What limits if transference can be done or not by a lab to determine their reference ranges?
It can only be done if an acceptable reference range already exists for the instrument or lab method to be employed.
If transference is being used, what is the acceptance criteria? What happens if it is not met?
If using transference, no more than 10% of the values obtained can be outside of the manufacturer’s reference range. E.g. if 40 samples, no more than 4 can be outside manufacturer’s range.
If not met, than a larger population needs to be sampled, 120 people, and the reference range re -calculated. If not met again, a still larger population sample is required.
If met, then transference can occur.
What is the difference between reference range and reportable range?
Reportable range represents the ability of an instrument to provided reliable analysis within a certain range.
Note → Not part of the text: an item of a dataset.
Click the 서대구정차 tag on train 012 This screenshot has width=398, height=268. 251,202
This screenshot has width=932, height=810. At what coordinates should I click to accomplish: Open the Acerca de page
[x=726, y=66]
Higher or lower values than the range report as upper limit as instrument is unable to determine true value.
Reportable ranges are much broader than reference ranges. Typically the results below and above those limits are beyond healthy and are so extreme/life threatening and so are not necessary to actually determine.
The reference range helps determine what is normal.
How would you determine the reference range for a normal gaussian distribution of data? What if the data did not follow the normal gaussian distribution?
Reference range for a normal gaussian distribution of data would be = Mean +/- 2SD.
If the data was skewed this does not apply or you determining reference range for therapeutic drugs then the reference range is based on toxicity values or minimum effective concentrations.
What is method validation and name some procedures used?
Method validation is the process of determining if an analytical procedure is consistently reliable in producing quality lab results. Includes determining accuracy, precision, medical decision limits, diagnostic sensitivity, diagnostic specificity, and reportable range.
What are medical decision limits?
Medical decision limits are values for analytes that represent specific diseases.
Qualitative medical decision limits - presence if an analyte if there or not correlates to disease state or absence of disease state.
Quantitative medical decision limits - are cutoff concentrations that if above or below correlate to a specific disease state.
Good medical decision limits will have low ________ and low ______ results.
False-positive
false-negative
What is the reportable range (or analytical range, AMR, or dynamic range)?
Reportable range is the range of specimen concentration (lowest to highest) which the method may be used without dilution.
How do you determine reportable range?
- Use elevated patient samples, spiked patient pool, or commercially available linearity materials. Must have same sample matrix as patient samples.
- Serially dilute to at least 5 to 7x’s to equally cover reportable range.
- Do testing in duplicate.
- Run from lowest to highest to avoid any potential carryover.
- Linear regression analysis is performed and compared to the manufacturer data (y = mx + b).
In the linear regression analysis for checking reportable range, what are the potential results?
- No error, lines overlap or have similar slope and y-intercept.
- Constant error, the slope is the same but the y-intercept is different (b is off).
- Proportional error, change in slope of line (difference in m).
- Combination of both of the above.
Between the manufacturer’s line and your analysis for linear regression what statistical value can be used to evaluate how well the two lines match?
Calculate Correlation of determination, R^2, value from 0 to 1. In chemistry, we aim for R^2 > 0.98.